You state that you can get from A to Bmin if you do it slowly. Then practice slowly until it feels natural then speed it up. Learning the guitar involves programming your nervous system to remember the feeling of each chord and each distance.

One thing that may help is how you're playing the A chord just before it. If you bar the second fret and play the 4 middle strings you don't have to move to be in position for the Bmin. This is a common method for open A modern guitarists use on electric guitar, but probably not the preferred method.

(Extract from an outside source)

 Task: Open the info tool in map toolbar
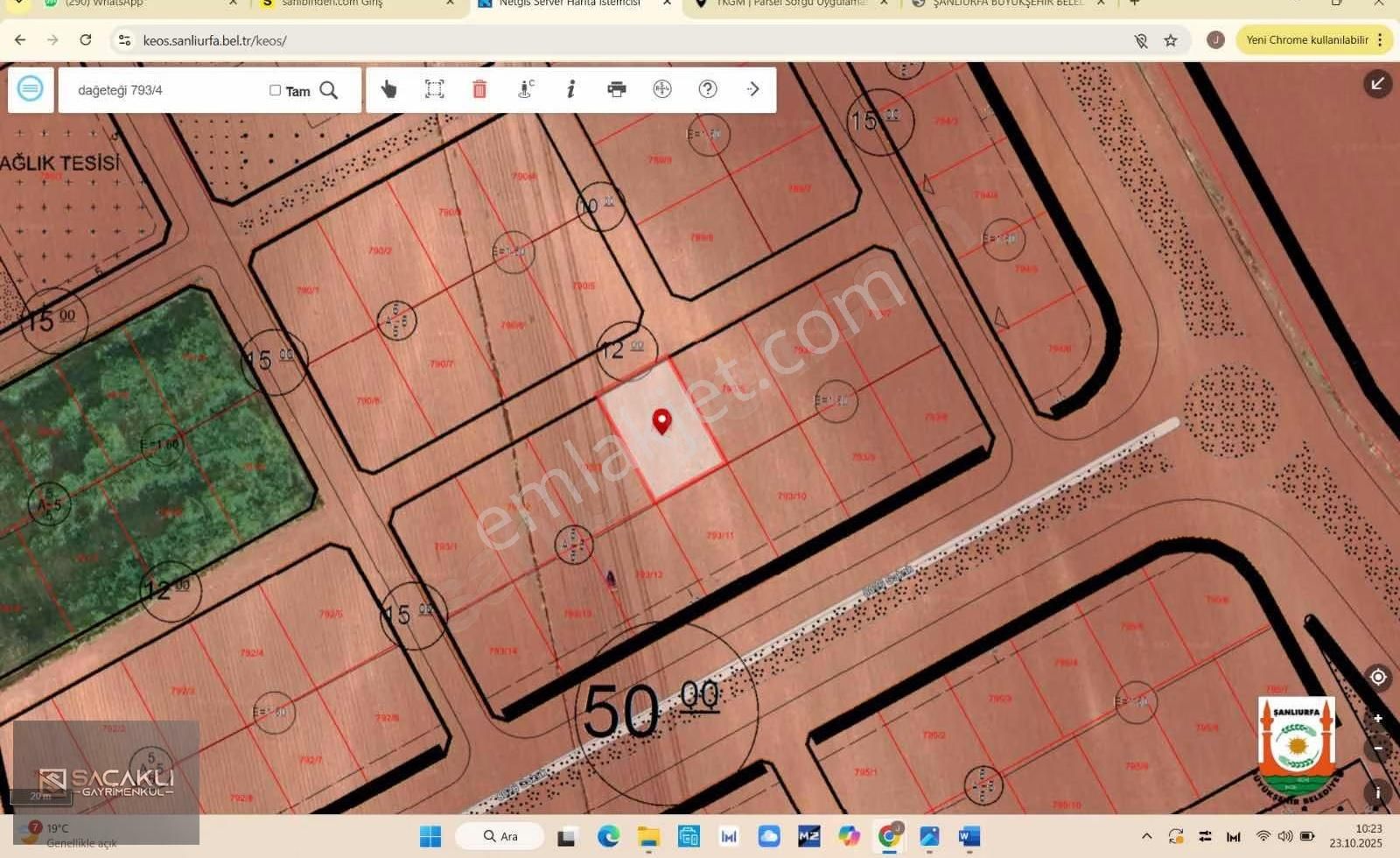570,89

  • "Thumb should be behind the neck" is what I feared you might say -- both my (folk) guitar teachers place the thumb on the edge, even a bit beyond the edge where you might use it to mute the 6th string. Or this video and this video clearly show the thumb, not hidden behind the neck. The back of my guitar's neck is smooth and rounded so (unlike the edge) it doesn't give the thumb any tactile feedback about where on the neck (i.e. relative to the neck) it is: and so there's no anchor.
    – ChrisW
    Commented Jun 30, 2018 at 9:48
  • And having the thumb across (or around) the neck, tip of the thumb on the edge of the neck, tilts the hand relative to the neck, which makes it suitable for A-chord shape (i.e. 3 fingers on 3 strings on the same fret), for which the fingers must point somewhat down the neck; having the thumb along the neck makes it suitable for a barre shape (it un-tilts the hand), for which the index finger has to point across the neck (not down the neck).
    – ChrisW
    Commented Jun 30, 2018 at 9:52
  • 1
    All chords should be easy to play with the thumb behind the neck. I play all sorts of guitars and styles. Thumb over the neck is valid fr some techniques, I have to do it to bend strings when playing blues. But it shouldn't live there permanently, and there's no need to squeeze. You'll never be mobile if you squeeze.
    – user50691
    Commented Jun 30, 2018 at 10:48

I found a video ("Tip on how to do "Bm" Chord or transition to Bm") which recommends using the middle finger as an anchor: if the middle finger is in place (on the 2nd string) then the other fingers fall into place.

A clever way to transit from (specifically) A might be to play the version of A which uses the index finger to barre the 3rd and 4th strings on the 2nd fret, and the middle finger on the 2nd string of the 2nd fret -- so, that the middle finger is already on the 2nd string.

To get to Bm from there, the middle finger stays (anchored) on the 2nd string, simply slides down one from the 2nd fret to the 3rd fret, and other fingers fall into place (in the Bm shape) around it.